ABSTRACT

While there is a view that much of what needs to be known about the practice of classic client-centred therapy was stated more or less completely in the works of Rogers and his colleagues published in the 1950s, this is probably held by a minority of people describing themselves as person-centred. For the most part, there is an acceptance that Rogers did not provide all the answers and a certainty that he did not address all the issues raised in and by the practice of counselling and psychotherapy in the modern world. More or less from the days of the Chicago Center, person-centred theory has been thought about and reflected on and modified in response. For example, Eugene Gendlin, one of Rogers’ leading colleagues and whose background was in philosophy, became more and more interested in how clients were facilitated to express, symbolise and articulate experience. From this interest flowed the development of focusing and thence (with other influences) experiential psychotherapy which many see as the second major branch to the person-centred family of therapies. Others also took the basic ideas of client-centred therapy in different directions.
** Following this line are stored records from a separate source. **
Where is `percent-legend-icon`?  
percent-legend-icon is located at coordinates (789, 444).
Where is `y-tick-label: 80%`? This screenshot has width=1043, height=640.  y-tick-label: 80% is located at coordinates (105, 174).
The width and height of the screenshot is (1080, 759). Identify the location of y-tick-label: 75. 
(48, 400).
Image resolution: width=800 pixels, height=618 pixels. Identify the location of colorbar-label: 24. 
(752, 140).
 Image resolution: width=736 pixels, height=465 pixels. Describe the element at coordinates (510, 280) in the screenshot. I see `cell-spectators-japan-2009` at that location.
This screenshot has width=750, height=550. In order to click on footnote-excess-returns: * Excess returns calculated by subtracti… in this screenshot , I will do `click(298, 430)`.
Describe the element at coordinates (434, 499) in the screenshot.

Notable amongst them was Laura Rice who incorporated some ideas from cognitive therapy traditions in her work. This led to an increased interest in the micro-processes of psychotherapy 72and ultimately to a way of doing and understanding psychotherapy which is sometimes called process-experiential therapy and the notion that those therapists in the broader person-centred tradition are process experts. This process of review, revision and expansion continues with, for example, the move into ‘Emotional-Focused Therapy’ as a derivative of the process-experiential strand (see Elliott et al. 2004b).